Vanaf 1923 maakten de budgettaire beperkingen die door de Staat werden opgelegd het rendabeler om appartementsgebouwen op te trekken. Een typologische analyse toont hoe Eggericx’ regionalistische architectuur en stedenbouw omstreeks 1930 plaats maakten voor een gematigd modernisme.

Floréal
Kort na de oprichting van Le Logis leidde een vergadering in de Brasserie Saint-Lambert, gelegen aan het huidige Flageyplein, tot de vorming van een nieuwe huurderscoöperatie die in maart 1922 officieel werd opgericht onder de naam Floréal. Tot de leden behoorden de typografische arbeiders van de krant Le Peuple. Eggericx en Van der Swaelmen kregen de opdracht deze tuinwijk naast die van Le Logis aan te leggen. De woningtypes zijn gelijkaardig, om niet te zeggen identiek. Alleen de groen-zwarte ramen van Le Logis verschillen van de geel-zwarte ramen van Floréal, het enige detail dat eraan herinnert dat twee coöperaties aan de oorsprong van het geheel lagen. Net zoals in Le Logis zijn de woningen in Floréal opgetrokken in baksteen, bekleed met pleister en afgedekt met een zadeldak. Het terrein is kleiner en glooiender en telt slechts één buurt maar de aanpassing aan de topografie en de hiërarchie van de wegen zijn van dezelfde aard. De alomtegenwoordigheid van de planten vormt de organische band tussen de twee tuinwijken.

Het Hoefijzer, gebouwd vanaf 1925, voorziet Floréal van meerdere appartementen en enkele winkels. Het werd een echt herkenningsteken, een landmerk dat zich verheft als een kerk in een dorpscentrum.

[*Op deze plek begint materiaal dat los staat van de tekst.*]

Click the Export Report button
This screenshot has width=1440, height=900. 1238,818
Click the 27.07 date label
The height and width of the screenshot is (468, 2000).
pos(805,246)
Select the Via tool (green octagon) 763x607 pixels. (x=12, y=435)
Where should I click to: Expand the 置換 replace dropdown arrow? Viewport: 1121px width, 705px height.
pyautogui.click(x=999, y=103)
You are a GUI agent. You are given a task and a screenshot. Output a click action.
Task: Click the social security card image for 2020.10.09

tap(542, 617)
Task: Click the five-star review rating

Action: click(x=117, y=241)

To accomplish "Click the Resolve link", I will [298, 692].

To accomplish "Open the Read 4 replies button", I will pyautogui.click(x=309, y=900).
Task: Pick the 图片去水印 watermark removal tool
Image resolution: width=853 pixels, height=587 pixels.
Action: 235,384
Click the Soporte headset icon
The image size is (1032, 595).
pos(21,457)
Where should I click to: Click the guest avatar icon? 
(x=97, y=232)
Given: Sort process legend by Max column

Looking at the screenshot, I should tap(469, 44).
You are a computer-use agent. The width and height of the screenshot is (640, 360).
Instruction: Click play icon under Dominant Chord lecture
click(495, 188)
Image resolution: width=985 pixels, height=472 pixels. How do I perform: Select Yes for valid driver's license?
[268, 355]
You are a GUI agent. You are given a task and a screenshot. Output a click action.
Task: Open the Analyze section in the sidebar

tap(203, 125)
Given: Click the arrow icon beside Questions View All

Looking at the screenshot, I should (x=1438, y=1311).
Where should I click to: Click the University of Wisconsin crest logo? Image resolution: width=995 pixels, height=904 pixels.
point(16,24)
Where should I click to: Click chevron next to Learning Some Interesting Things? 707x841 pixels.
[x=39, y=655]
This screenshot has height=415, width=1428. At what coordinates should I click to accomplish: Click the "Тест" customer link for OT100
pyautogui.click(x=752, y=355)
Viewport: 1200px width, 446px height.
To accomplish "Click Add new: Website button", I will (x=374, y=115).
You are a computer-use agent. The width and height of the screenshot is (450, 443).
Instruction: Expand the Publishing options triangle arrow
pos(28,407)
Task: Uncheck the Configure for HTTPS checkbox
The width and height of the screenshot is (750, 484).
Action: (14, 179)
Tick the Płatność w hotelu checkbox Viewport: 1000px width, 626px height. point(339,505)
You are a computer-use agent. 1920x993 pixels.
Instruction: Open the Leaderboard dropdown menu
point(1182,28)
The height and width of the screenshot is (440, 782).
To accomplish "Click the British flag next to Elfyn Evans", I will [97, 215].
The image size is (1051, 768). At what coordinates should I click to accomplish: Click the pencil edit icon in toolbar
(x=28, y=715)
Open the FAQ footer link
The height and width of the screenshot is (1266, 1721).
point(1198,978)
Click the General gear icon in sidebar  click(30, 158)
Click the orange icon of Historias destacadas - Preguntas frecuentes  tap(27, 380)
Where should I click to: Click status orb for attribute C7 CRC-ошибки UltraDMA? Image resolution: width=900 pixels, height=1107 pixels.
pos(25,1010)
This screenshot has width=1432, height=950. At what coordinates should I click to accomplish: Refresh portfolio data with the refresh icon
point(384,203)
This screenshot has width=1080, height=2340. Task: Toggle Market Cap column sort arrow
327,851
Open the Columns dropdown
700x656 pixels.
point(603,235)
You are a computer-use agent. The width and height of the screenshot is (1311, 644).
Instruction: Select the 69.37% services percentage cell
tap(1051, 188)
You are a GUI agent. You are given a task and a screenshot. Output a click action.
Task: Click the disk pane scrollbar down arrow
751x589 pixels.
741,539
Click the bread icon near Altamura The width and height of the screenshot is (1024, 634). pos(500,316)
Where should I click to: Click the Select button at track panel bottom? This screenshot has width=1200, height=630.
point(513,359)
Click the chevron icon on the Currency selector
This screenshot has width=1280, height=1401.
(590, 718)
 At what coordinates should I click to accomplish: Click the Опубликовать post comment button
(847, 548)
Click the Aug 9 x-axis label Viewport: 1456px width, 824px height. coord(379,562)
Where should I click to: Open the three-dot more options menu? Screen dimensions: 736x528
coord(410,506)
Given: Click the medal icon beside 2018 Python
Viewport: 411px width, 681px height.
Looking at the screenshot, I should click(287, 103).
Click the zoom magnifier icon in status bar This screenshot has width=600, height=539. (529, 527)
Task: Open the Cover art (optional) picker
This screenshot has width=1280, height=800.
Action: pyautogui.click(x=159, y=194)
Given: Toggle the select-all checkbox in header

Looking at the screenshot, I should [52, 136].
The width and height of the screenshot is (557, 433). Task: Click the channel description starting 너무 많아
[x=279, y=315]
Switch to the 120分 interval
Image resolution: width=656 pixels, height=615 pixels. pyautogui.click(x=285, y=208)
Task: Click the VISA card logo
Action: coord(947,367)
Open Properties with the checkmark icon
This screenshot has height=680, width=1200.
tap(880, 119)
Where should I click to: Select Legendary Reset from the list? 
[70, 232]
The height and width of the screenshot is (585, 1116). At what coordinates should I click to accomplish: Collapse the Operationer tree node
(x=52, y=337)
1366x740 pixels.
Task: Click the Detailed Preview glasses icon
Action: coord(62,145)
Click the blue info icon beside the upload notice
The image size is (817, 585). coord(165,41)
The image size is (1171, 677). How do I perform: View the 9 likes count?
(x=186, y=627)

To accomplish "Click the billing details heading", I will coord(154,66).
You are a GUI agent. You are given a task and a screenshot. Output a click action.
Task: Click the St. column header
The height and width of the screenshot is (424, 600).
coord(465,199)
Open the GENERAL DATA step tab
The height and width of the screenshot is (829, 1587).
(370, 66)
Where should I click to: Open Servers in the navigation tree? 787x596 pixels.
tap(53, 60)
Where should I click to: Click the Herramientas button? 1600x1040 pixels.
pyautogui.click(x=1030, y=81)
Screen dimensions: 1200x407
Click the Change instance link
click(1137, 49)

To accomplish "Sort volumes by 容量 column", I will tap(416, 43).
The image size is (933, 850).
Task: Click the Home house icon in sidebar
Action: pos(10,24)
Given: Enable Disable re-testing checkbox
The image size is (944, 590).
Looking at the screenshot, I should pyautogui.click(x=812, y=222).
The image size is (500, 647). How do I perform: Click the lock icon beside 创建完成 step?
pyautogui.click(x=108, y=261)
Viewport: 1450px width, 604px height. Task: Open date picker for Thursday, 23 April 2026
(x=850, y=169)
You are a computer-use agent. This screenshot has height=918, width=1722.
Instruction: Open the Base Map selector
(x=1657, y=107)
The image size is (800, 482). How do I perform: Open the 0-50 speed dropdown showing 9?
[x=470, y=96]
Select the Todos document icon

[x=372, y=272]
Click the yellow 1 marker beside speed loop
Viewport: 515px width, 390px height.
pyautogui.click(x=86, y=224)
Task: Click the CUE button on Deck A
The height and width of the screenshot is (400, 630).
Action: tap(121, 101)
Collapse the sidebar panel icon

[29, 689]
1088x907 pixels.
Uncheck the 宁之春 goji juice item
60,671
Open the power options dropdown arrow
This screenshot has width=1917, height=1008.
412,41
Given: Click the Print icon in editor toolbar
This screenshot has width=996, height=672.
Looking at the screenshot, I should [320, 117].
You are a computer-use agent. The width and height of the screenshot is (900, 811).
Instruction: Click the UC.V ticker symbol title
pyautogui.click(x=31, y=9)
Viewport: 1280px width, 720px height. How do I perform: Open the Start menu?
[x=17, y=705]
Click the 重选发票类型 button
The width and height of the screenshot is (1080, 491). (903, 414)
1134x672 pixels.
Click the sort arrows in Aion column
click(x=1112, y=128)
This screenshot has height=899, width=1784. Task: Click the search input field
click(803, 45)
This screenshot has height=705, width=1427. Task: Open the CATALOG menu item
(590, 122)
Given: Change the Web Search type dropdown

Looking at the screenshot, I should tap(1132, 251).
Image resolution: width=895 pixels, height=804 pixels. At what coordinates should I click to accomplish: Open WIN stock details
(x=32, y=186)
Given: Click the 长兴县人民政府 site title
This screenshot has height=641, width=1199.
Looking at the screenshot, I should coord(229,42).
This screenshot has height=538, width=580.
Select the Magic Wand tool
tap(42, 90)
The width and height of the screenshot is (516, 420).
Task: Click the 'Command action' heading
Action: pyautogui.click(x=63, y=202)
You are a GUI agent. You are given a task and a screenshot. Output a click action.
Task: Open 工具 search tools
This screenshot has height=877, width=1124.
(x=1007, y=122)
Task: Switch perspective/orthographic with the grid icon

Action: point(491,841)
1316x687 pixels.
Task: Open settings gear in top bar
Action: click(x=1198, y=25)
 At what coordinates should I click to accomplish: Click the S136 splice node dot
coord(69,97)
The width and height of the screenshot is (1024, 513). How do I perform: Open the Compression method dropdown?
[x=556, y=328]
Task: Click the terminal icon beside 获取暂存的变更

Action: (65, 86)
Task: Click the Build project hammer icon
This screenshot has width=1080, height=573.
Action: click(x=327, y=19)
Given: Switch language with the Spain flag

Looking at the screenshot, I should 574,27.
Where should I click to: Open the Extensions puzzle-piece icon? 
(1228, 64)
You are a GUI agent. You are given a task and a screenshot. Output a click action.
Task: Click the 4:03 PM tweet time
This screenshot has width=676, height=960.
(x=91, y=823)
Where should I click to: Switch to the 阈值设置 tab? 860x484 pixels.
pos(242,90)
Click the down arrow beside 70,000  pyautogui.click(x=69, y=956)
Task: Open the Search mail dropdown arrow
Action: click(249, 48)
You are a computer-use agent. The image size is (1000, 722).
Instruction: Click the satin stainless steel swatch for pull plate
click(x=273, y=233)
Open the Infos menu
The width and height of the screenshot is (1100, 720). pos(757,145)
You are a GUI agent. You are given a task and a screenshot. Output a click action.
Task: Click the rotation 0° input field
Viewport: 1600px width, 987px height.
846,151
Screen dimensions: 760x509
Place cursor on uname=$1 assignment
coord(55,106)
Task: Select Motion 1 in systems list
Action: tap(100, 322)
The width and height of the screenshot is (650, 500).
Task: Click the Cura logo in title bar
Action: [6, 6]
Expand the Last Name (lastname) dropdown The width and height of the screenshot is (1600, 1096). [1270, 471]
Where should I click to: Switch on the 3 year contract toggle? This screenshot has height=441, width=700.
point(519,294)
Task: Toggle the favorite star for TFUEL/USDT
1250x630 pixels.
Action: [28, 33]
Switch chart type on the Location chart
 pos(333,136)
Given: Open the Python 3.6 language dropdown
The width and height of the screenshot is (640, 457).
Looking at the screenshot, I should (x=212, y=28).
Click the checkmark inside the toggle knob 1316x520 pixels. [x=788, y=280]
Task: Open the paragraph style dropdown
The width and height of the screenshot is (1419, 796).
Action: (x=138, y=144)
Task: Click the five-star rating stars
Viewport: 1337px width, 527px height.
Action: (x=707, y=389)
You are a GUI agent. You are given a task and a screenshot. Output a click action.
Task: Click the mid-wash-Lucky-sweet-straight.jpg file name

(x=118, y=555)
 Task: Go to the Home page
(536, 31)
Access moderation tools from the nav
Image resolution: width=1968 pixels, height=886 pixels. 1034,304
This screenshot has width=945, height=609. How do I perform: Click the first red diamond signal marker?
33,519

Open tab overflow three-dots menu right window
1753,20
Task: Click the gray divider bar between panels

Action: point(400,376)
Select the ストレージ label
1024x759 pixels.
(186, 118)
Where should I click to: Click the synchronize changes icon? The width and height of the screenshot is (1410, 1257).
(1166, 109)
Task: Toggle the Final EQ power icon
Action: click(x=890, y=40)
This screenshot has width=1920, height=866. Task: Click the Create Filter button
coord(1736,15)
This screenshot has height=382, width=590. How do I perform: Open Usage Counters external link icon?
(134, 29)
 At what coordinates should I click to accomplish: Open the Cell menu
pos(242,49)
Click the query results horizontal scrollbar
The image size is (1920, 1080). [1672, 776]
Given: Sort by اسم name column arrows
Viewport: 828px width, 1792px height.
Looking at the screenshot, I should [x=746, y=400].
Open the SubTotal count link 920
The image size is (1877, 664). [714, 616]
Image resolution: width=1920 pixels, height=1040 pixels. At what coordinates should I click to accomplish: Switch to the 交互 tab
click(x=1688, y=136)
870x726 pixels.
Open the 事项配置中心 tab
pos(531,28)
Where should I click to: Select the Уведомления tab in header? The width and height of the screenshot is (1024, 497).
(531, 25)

Appartementsgebouwen van een nieuw type
In 1929 kreeg Eggericx de opdracht om aan de Drie Linden op een sterk hellend terrein een complex van appartementen met winkels en een theater te ontwerpen. Hij gaf de voorkeur aan doorlopende appartementen met dubbele oriëntatie hoewel daarvoor meerdere trappenhuizen en liften vereist waren. Met dit project lanceerde hij in feite wat in zijn latere werk als een leidmotief zou terugkeren: de benadrukking van de horizontaliteit door middel van doorlopende stroken. Dit concept werd door vele architecten overgenomen maar kreeg felle kritiek vanwege Jean Delhaye, leerling en volgeling van Victor Horta, die het als een gemakkelijkheidoplossing afwees. Hij zag het als een negatie van het verlangen naar evenwicht tussen vol en leeg, naar contrasten, ritme, enz. – uitdagingen die alle door het gebruik van stroken werden geneutraliseerd.

Gedreven door een socialistische reflex, was Eggericx evenwel van oordeel dat er een universele oplossing moest komen voor een hedendaags collectief probleem en dat de stroken de stapeling van de appartementen benadrukten. Eggericx wou rationele gebouwen ontwerpen zonder rondingen, gebouwen die het burgerpubliek waarvoor ze bestemd waren door middel van brede erkers een ruim uitzicht boden en de binnenruimte naar buiten projecteerden.

Praktisch
De tentoonstelling Eggericx vindt plaats in het CIVA te Brussel, Kluisstraat 55, Elsene.
Ze loopt tot 7 april a.s.
Openingsuren:
dinsdag tot vrijdag van 12 tot 16u
Zaterdag en zondag van 10u30 tot 18u.